Once the line holding "[Ministère de la" is found in the listing below, write it out and each later line exactly, up to and including the one holding "You are a GUI agent. The screenshot is 448×2576.".
★ ★ ★ ★ ★
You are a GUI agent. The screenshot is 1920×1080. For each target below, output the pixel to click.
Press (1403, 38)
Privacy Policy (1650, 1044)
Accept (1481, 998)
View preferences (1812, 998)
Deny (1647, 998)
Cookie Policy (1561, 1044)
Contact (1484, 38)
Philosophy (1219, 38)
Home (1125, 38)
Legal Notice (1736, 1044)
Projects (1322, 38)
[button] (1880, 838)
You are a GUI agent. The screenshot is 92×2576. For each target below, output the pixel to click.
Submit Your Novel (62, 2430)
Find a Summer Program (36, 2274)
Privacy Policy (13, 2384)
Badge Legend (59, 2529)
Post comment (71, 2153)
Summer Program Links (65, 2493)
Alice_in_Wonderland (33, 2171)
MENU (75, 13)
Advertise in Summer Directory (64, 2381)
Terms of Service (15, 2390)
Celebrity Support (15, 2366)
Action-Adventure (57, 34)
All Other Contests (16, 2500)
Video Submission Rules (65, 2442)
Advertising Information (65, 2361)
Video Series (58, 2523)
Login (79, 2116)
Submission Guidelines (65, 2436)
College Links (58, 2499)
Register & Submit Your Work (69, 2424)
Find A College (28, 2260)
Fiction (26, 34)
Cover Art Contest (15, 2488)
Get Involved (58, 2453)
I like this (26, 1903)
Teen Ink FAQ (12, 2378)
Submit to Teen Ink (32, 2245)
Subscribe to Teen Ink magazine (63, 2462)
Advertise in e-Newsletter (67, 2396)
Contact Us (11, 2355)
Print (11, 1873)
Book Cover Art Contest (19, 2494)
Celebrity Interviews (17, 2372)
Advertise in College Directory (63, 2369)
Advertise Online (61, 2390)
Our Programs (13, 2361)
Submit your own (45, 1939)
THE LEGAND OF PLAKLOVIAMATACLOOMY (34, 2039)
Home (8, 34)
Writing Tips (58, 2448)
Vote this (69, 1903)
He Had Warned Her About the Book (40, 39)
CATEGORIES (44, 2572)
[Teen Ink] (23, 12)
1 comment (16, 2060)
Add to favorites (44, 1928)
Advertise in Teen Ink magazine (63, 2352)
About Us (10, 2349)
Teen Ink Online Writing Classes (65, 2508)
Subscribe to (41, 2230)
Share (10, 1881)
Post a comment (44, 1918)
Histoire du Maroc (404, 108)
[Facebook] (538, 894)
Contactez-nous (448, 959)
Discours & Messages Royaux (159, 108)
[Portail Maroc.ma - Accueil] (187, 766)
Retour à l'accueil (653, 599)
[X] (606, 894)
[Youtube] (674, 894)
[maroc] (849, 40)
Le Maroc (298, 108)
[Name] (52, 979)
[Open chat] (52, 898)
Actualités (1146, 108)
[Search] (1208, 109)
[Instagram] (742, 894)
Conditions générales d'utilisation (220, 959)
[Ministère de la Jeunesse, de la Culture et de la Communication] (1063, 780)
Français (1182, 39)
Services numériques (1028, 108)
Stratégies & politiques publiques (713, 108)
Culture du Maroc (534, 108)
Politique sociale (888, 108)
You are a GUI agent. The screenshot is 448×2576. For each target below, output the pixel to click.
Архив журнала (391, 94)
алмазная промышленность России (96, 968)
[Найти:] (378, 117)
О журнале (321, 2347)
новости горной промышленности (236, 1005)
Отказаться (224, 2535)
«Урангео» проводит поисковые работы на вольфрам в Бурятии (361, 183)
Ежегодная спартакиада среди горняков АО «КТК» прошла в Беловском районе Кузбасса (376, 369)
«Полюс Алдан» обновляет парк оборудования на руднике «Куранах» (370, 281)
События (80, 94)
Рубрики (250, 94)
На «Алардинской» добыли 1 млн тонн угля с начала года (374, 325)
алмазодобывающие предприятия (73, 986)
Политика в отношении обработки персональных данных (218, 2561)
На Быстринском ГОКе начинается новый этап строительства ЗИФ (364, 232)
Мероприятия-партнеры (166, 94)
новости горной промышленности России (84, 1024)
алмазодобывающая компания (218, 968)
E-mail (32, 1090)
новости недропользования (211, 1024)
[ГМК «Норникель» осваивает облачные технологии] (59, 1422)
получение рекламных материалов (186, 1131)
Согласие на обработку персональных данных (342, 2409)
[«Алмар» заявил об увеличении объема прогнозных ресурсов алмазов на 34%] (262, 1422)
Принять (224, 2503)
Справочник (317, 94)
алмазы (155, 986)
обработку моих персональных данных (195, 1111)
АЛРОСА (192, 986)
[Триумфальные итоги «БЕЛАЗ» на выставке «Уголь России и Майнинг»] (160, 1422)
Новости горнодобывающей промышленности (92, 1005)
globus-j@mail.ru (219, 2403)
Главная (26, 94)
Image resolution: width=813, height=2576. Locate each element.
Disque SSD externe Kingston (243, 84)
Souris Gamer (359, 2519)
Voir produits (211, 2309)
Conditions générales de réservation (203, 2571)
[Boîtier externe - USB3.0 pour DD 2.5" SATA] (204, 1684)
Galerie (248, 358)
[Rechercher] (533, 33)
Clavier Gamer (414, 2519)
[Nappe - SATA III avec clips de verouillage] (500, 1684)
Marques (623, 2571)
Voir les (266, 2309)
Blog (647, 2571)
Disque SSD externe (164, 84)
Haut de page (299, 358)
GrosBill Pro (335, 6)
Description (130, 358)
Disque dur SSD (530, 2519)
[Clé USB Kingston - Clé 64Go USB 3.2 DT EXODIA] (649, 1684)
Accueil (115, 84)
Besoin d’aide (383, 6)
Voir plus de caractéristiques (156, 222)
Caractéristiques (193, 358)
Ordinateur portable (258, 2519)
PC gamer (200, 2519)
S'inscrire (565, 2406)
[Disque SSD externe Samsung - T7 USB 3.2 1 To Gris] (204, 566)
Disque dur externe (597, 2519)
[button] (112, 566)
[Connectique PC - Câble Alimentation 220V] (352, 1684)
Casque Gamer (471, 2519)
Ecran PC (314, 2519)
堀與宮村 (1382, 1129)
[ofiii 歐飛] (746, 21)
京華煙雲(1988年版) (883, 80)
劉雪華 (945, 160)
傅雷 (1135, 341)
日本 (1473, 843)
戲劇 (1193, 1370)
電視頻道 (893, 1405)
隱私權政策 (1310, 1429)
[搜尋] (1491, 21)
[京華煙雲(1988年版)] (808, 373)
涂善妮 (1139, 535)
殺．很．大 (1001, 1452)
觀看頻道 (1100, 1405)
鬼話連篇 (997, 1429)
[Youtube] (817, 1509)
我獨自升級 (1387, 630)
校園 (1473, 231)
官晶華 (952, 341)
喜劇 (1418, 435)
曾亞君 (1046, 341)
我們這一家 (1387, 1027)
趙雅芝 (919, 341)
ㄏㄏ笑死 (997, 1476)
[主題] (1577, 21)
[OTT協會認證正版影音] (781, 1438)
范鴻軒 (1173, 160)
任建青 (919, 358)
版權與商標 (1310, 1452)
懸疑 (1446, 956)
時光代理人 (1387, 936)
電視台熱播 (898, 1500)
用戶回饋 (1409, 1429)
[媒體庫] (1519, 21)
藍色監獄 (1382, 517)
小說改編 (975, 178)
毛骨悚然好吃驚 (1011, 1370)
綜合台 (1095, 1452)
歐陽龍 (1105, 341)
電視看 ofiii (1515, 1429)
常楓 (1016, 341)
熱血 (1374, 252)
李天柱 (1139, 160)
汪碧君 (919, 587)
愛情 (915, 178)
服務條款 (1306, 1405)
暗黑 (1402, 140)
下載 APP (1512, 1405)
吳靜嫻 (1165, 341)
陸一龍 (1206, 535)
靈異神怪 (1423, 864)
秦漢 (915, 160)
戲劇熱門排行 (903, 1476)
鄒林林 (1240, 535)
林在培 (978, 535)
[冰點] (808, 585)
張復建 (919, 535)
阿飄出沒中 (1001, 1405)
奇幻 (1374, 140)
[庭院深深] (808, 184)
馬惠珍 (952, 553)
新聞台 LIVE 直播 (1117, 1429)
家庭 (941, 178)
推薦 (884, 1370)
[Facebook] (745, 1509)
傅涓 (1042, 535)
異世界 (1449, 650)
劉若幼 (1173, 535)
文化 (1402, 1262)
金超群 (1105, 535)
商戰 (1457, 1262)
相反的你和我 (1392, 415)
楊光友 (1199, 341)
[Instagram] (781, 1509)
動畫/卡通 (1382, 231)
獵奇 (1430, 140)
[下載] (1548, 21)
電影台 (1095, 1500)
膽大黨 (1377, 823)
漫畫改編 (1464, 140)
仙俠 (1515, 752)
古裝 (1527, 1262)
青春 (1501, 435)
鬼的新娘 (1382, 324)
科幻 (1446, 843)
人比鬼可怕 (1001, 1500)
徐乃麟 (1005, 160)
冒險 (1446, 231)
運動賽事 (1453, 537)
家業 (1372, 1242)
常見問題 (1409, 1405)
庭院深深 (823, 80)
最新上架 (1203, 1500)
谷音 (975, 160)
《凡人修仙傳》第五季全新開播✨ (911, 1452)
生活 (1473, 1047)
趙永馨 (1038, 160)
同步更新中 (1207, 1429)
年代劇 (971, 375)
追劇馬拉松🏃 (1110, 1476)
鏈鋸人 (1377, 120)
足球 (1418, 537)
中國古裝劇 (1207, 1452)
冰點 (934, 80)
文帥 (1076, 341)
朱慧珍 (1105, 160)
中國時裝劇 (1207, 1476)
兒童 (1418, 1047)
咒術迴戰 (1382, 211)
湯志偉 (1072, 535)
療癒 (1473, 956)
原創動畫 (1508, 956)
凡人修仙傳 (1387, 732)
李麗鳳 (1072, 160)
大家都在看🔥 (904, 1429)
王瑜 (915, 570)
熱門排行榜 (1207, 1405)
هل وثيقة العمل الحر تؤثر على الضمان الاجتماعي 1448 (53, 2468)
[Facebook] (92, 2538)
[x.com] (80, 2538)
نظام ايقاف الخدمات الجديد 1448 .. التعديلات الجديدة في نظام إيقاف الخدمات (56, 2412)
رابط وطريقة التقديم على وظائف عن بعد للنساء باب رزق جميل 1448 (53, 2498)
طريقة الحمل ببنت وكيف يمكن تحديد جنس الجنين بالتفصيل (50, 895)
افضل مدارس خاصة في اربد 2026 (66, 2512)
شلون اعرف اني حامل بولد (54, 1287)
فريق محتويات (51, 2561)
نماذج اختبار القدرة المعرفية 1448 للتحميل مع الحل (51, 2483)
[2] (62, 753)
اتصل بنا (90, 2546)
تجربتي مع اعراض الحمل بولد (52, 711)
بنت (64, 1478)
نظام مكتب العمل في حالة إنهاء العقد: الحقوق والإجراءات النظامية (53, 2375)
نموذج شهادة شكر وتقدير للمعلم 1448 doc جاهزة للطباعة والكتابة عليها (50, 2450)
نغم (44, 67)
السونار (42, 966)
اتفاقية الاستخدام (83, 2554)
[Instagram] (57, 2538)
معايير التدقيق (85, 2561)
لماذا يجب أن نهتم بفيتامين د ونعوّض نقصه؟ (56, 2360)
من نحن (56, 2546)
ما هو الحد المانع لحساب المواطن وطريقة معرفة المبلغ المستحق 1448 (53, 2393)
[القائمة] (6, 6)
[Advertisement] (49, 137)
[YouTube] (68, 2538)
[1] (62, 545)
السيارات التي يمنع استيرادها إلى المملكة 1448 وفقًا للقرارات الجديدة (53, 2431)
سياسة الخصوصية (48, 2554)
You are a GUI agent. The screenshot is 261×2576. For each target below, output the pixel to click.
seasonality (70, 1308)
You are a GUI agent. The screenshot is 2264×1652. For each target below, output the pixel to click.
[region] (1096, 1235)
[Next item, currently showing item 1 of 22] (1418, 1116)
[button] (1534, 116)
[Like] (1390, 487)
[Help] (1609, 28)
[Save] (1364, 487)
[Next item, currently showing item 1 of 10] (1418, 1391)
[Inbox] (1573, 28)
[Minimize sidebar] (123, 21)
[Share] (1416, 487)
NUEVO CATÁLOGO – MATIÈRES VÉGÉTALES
★ ★ ★ ★ ★
SOLUTION FOR THIS TASK
[Ministère de la Jeunesse, de la Culture et de la Communication] (1063, 780)
Français (1182, 39)
Services numériques (1028, 108)
Stratégies & politiques publiques (713, 108)
Culture du Maroc (534, 108)
Politique sociale (888, 108)
You are a GUI agent. The screenshot is 448×2576. For each target below, output the pixel to click.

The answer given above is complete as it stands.